Grok 3: Elon Musk’s AI Model Soars to the Top of Chatbot Leaderboards
Grok 3
On Monday, Elon Musk launched xAI’s latest family of AI models, Grok 3, via a live stream. Grok 3 boasts 10 times more training data than Grok 2, made possible by xAI’s creation of its own data center in Memphis, Tennessee, home to 200,000 GPUs.
"We are excited to present Grok 3, which we think is an order of magnitude more capable than Grok 2," said Musk during the livestream.
The family of models also includes a reasoning model, which builds on Grok 3. Like other reasoning models on the market, including OpenAI’s o1 and o3 models, the Grok 3 Reasoning beta thinks for a bit longer to output higher-quality results.
Performance
The model’s pre-training ended in early January, and even though it is still undergoing training, Grok 3 has outperformed leading models on AI benchmarks, including the AIME ’24, which tests for mathematical reasoning; GPQA, which tests for proficiency in science, specifically biology, physics, and chemistry; and the LCB Oct-Feb, which tests for coding capabilities.
Benchmarks
The model’s performance is also reflected in the following charts, which show Grok 3 outperforming leading models on various benchmarks.
[Insert chart: Grok 3 benchmarks]
Reasoning Model
The Grok 3 Reasoning model and Grok 3 mini reasoning model are still being developed, but according to results shared by xAI during the live stream, the betas of both models performed competitively against o3-mini (high), o1, DeepSeek-R1, and Gemini-2 Flash Thinking across the AIME, GPQA, and LCB.
[Insert chart: Reasoning model Grok 3]
Chatbot Arena
Beyond technical benchmarks, Grok 3 climbed the charts on the Chatbot Arena, a crowdsourced platform where users can evaluate LLMs by chatting with two LLMs side by side and comparing their responses to each other without knowing the models’ names.
DeepSearch
To meet the demand for agentic capabilities, xAI also launched DeepSearch, which is similar to OpenAI’s and Google’s deep research features.
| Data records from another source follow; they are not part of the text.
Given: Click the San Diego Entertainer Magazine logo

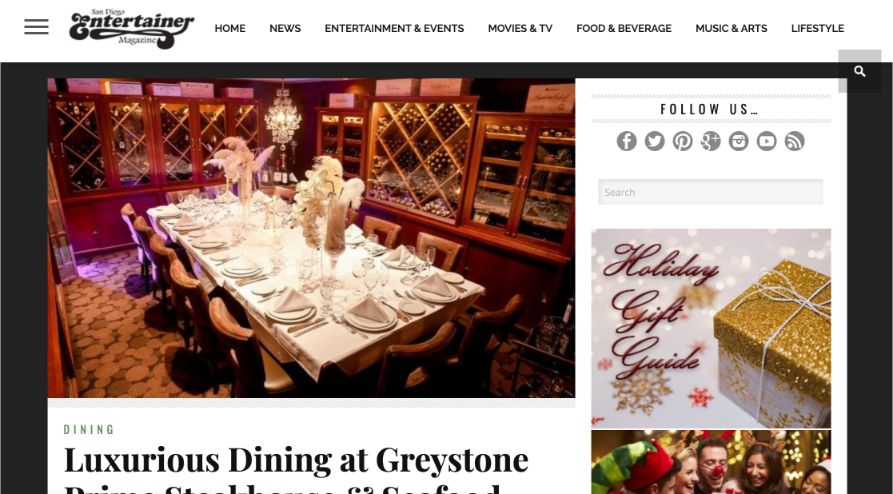Looking at the screenshot, I should pyautogui.click(x=132, y=28).
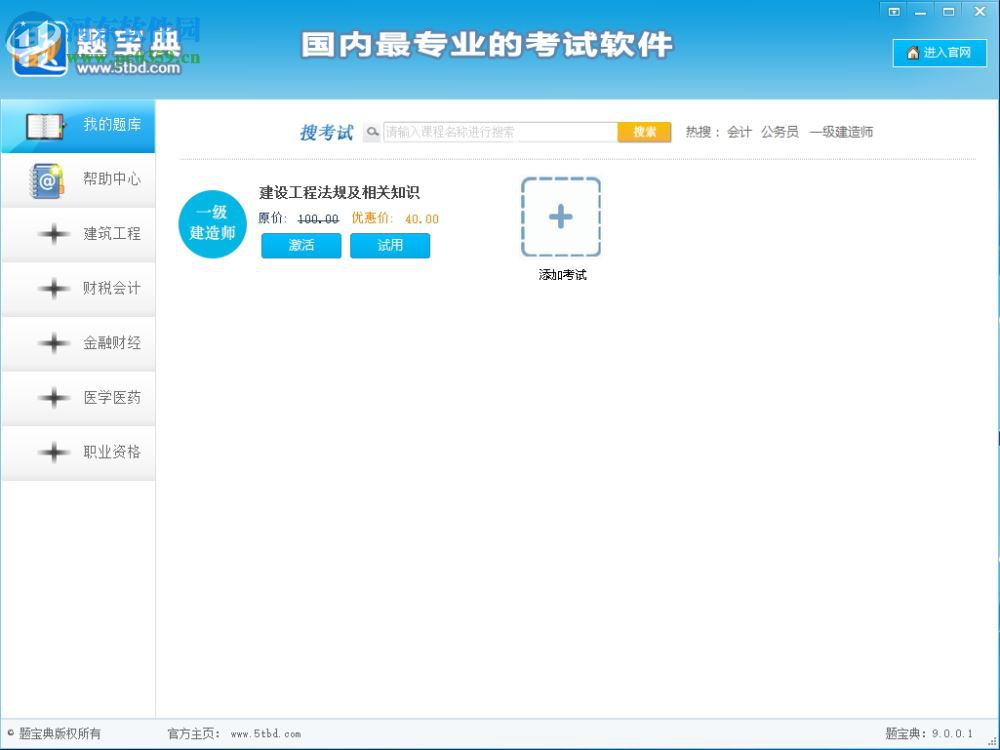Click the 激活 button for the course
This screenshot has height=750, width=1000.
coord(300,245)
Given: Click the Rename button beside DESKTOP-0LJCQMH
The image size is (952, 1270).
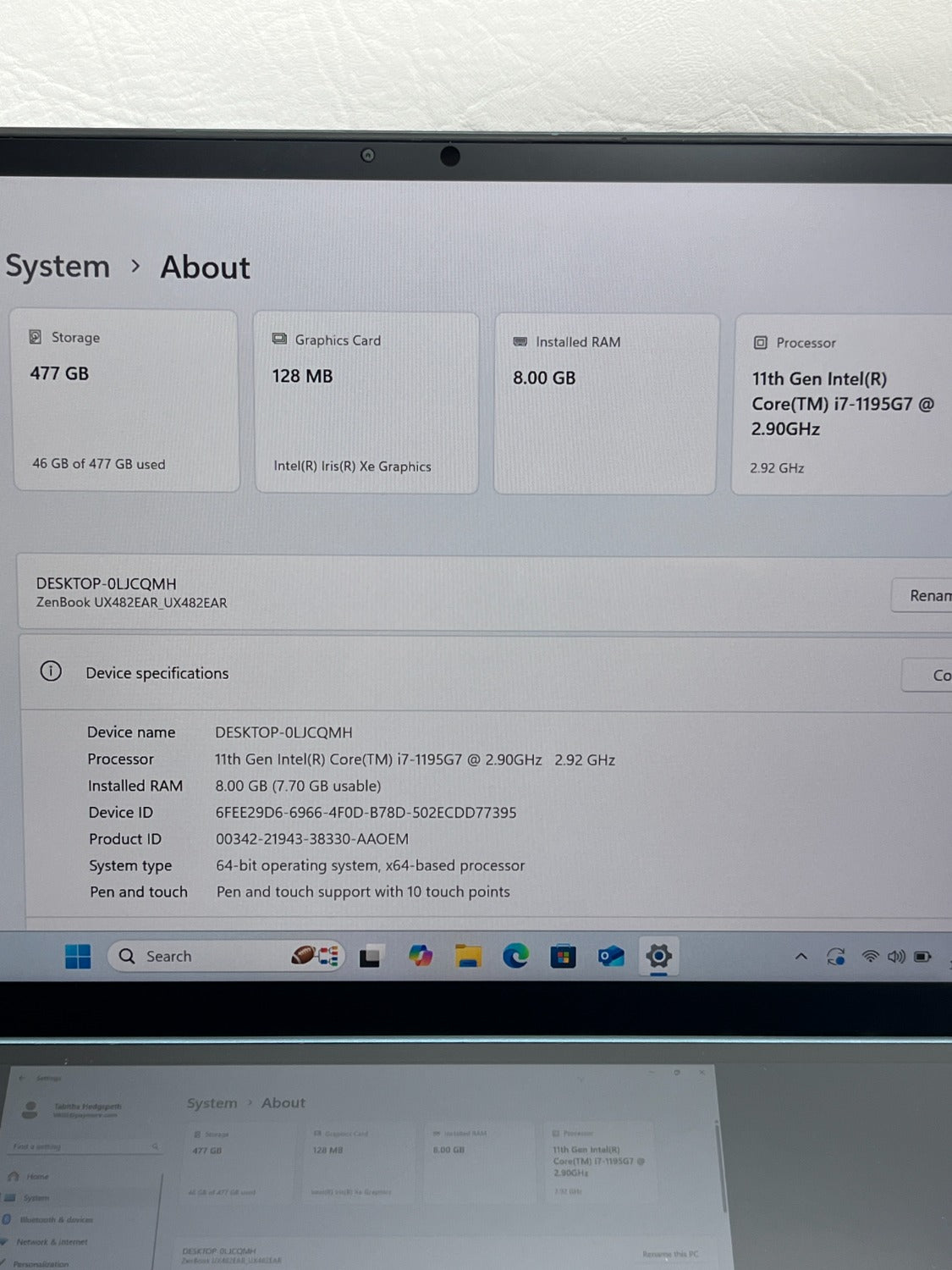Looking at the screenshot, I should (x=927, y=595).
With DeepSearch, users can ask a question, and Grok will think it through, search the web, output its thinking process as it goes, and then generate a final, robust response with data and tables as necessary. This means you can ask it to research a topic, come back 10 minutes later, and the task will be completed.
Access
Starting today, you can access some of the Grok models in beta. Grok 3 is available on X Premium+, which also grants users access to the latest features, an increased usage limit, DeepSearch access, and advanced reasoning modes by clicking on the "Think" or "Big Brain" options.
Conclusion
Grok 3 has made a significant impact on the chatbot landscape, outperforming leading models on various benchmarks and dominating the Chatbot Arena. With its advanced reasoning capabilities and agentic features, Grok 3 is poised to revolutionize the way we interact with AI.
Frequently Asked Questions
Q: What is Grok 3?
A: Grok 3 is a large language model developed by xAI, featuring 10 times more training data than Grok 2.
Q: How does Grok 3 compare to other AI models?
A: Grok 3 has outperformed leading models on various benchmarks, including the AIME ’24, GPQA, and LCB.
Q: What is DeepSearch?
A: DeepSearch is a feature of Grok 3 that allows users to ask a question, and the model will think it through, search the web, and generate a final response with data and tables.
Q: How can I access Grok 3?
A: Grok 3 is available on X Premium+, which grants users access to the latest features, an increased usage limit, DeepSearch access, and advanced reasoning modes.
Q: What is the price of X Premium+?
A: The price of X Premium+ is $40 per month, up from $22 before the announcement was made.
Q: What is SuperGrok?
A: SuperGrok is a new subscription tier, similar to ChatGPT Pro, meant for super fans who want the earliest access to the most advanced capabilities. The price is yet to be shared.